-- start EXTRACTED TEXT --

Saturday, March 14, 2009

A matter of history

Telegram Staff Writer

For more than a century, it's been a house of worship.
And today, the County Line Baptist Church in Rogers will become a state landmark. In a special ceremony, the Texas State Historical Commission plans to designate the site as one of historical significance with one of its familiar roadside markers.
'It's got such a rich history,' said Nancy Kelsey of Belton, the Bell County Historical Commission chair of historical markers. 'And recognition such as this keeps the area's legacy alive.'
County Line Baptist Church celebrated its sesquicentennial, or 150th anniversary, in June of 2006.
'So that makes us about 152 going on 153 this year,' said Ray Tharp, a longtime member of the church who served as interim pastor in 2005. Tharp and his wife, Dixie, prepared the application and essay for the state marker. The retired educators started their research in 2006 and took about a year to complete it.

-- end EXTRACTED TEXT --
-- start ENTRIES --

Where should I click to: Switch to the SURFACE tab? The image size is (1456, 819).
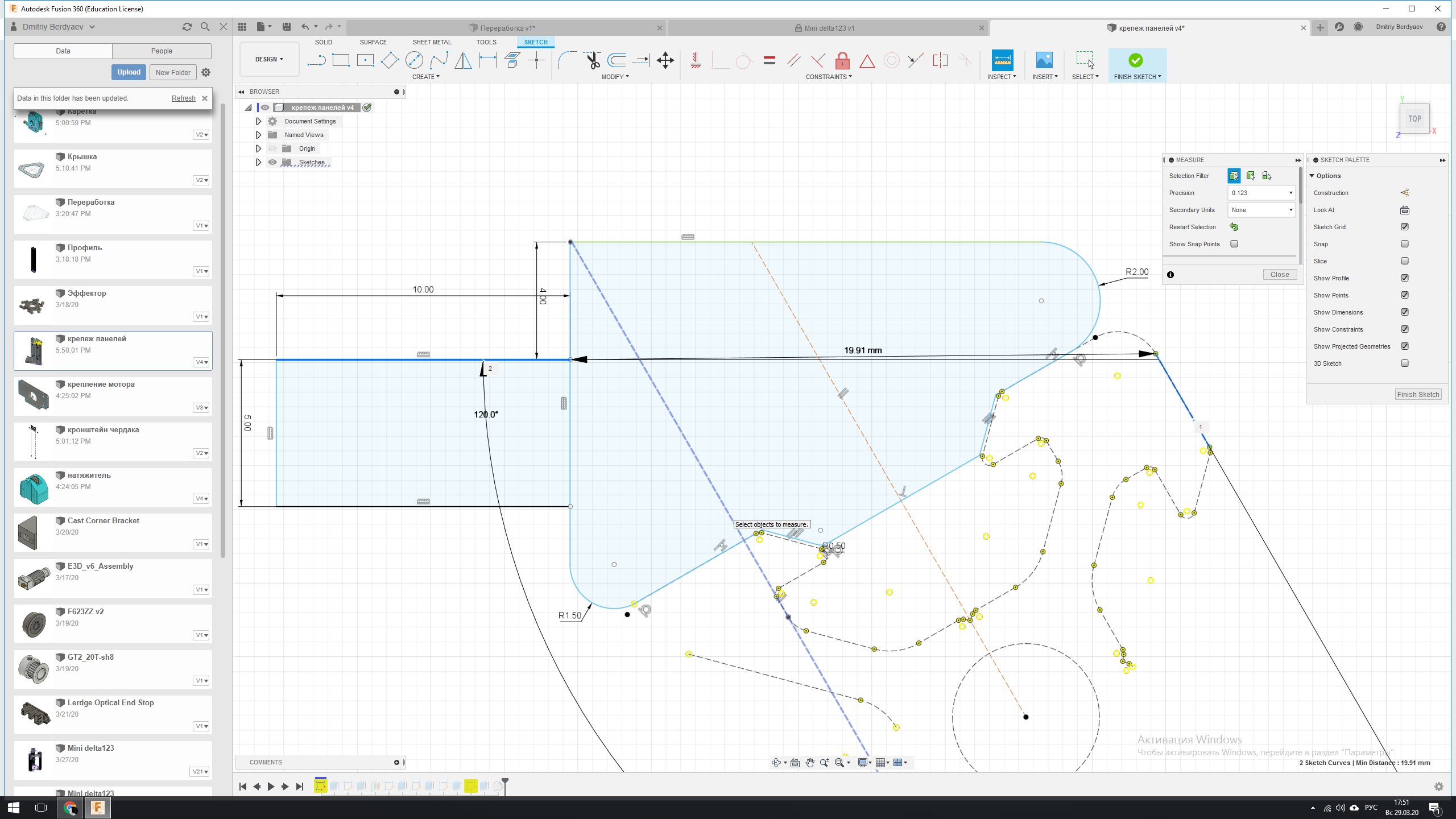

-- end ENTRIES --
-- start ENTRIES --

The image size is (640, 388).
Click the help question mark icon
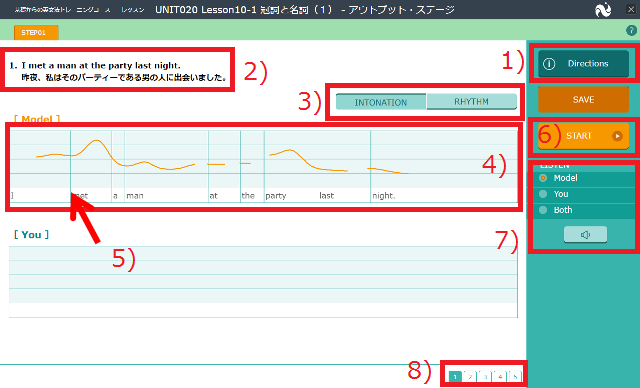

-- end ENTRIES --

**JOBS**
**a)** Rewrite the paragraph of the newspaper article that begins "And today, the County Line Baptist Church" more briefly, keeping its main facts.
**b)** Retype the newspaper article between "Saturday, March 14, 2009" and "familiar roadside markers.", inclusive.
**c)** According to the newspaper article, who prepared the application and essay for the state marker?

**SOLUTIONS FOR EACH TASK**
**a)** Today the County Line Baptist Church in Rogers becomes a state landmark: at a special ceremony, the Texas State Historical Commission plans to recognize its historical significance with a roadside marker.

**b)**
Saturday, March 14, 2009

A matter of history

Telegram Staff Writer

For more than a century, it's been a house of worship.
And today, the County Line Baptist Church in Rogers will become a state landmark. In a special ceremony, the Texas State Historical Commission plans to designate the site as one of historical significance with one of its familiar roadside markers.

**c)** Ray Tharp and his wife, Dixie.